We declare the two stages of our sampling strategy using the declare_sampling function. When we apply those two stages to a simulated data, we obtain a dataset with 600 observations (30 clusters and 20 subjects per cluster):

sampling_stage1 <- declare_sampling(
  Population = draw_rs(N = N, strata = block, clusters = cluster, n = 30),
  filter = Population == 1)

sampling_stage2 <- declare_sampling(
  Cluster = draw_rs(N = N, strata = cluster, n = 20),
  filter = Cluster == 1)

population() %>%
  sampling_stage1 %>%
  sampling_stage2 %>%
  nrow

[1] 600

We wish to estimate the mean of outcome $𝑌$ :

estimand = declare_inquiry(
  mean(Y), label = "Ybar")

Finally, we check the coverage of confidence intervals computed using classical or clustered standard errors.

estimator_cluster = declare_estimator(
  formula = Y ~ 1, 
  model = lm_robust, 
  clusters = cluster,
  label = "Clustered")

estimator_classical = declare_estimator(
  formula = Y ~ 1, 
  model = lm,
  label = "Classical")

design = 
  population + 
  sampling_stage1 + 
  sampling_stage2 + 
  estimand + 
  estimator_classical + 
  estimator_cluster

sim = simulate_design(design)

sim %>%
  mutate(Covered = conf.low < 5 & conf.high > 5) %>%
  arrange(estimator, conf.low) %>%
  mutate(sim_ID = factor(sim_ID, unique(sim_ID))) %>%
  ggplot(aes(x = sim_ID, ymin = conf.low, ymax = conf.high, color = Covered)) +
    geom_linerange() +
    geom_hline(yintercept = 5, color = "red") +
    facet_wrap(~estimator) +
    theme_minimal() +
    theme(axis.text.x = element_blank(),
          axis.ticks.x = element_blank(),
          panel.grid = element_blank()) +
    scale_colour_grey() +
    xlab("500 Simulations")

Custom estimands and estimators

Above, we saw how to use built-in estimation and estimand functions from the DeclareDesign package.

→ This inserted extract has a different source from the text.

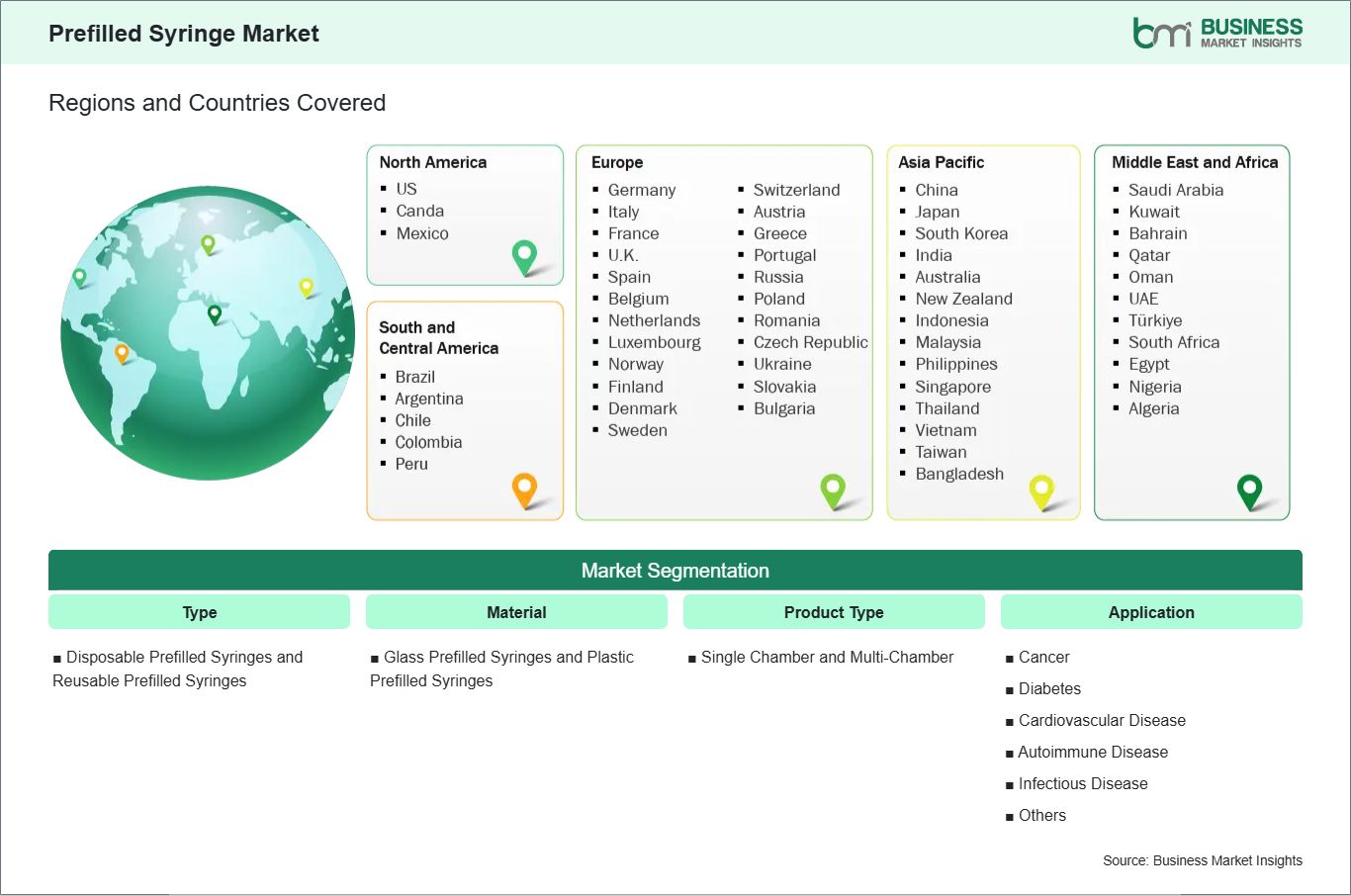Screen dimensions: 1351x896
Task: Choose the Application segmentation header
Action: (1151, 612)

Now, we’ll see how to easily define custom estimands and estimators.

This function has a nice shortcut syntax, but to properly understand what it does, I think it is useful to use the more flexible (and verbose) handler argument.

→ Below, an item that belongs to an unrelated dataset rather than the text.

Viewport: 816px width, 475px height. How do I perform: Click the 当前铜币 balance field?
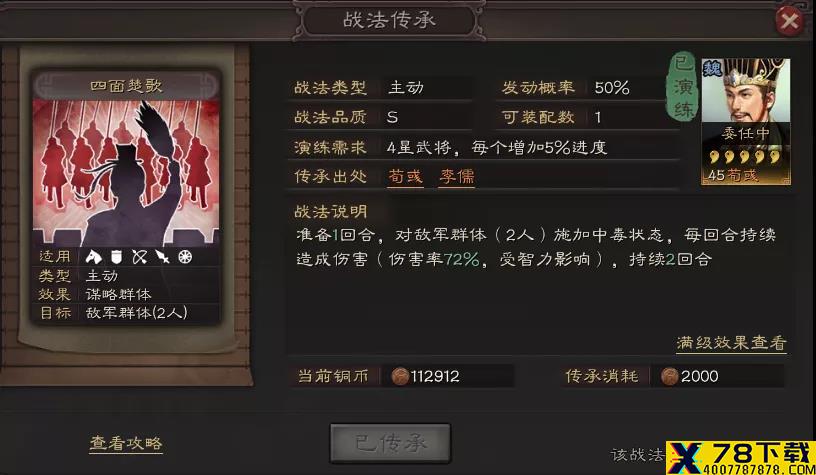401,376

The handler argument accepts a function that takes our simulated dataset as a data.frame, and returns a data.frame with two entries. Here, the “handler” takes data and calcualtes the average of the difference between potential outcomes. This is the average treatment effect that we ultimately want to estimate:

estimand = declare_inquiry(
  handler = function(data) {
    data.frame(
      estimand_label = "ATE",
      estimand = mean(data$Y_Z_1 - data$Y_Z_0)
    )
  },
  label = "ATE")

The “handler” argument of the declare_estimator function accepts a simulated dataset, and returns a data.frame that conforms to the tidy broom package format. This is nice, because it means that DeclareDesign can easily accomodate pretty much any estimation strategy.

estimator = declare_estimator(
  handler = label_estimator(function(data) {
    mod = lm(Y ~ Z, data)
    out = broom::tidy(mod, conf.int = TRUE)
    out[out$term == "Z",]
  }),
  label = "LM")

These functions can be plugged in to any of the workflows described above and should work immediately. I hope these examples make clear that DeclareDesign can accept pretty much any estimator or quantity of interest.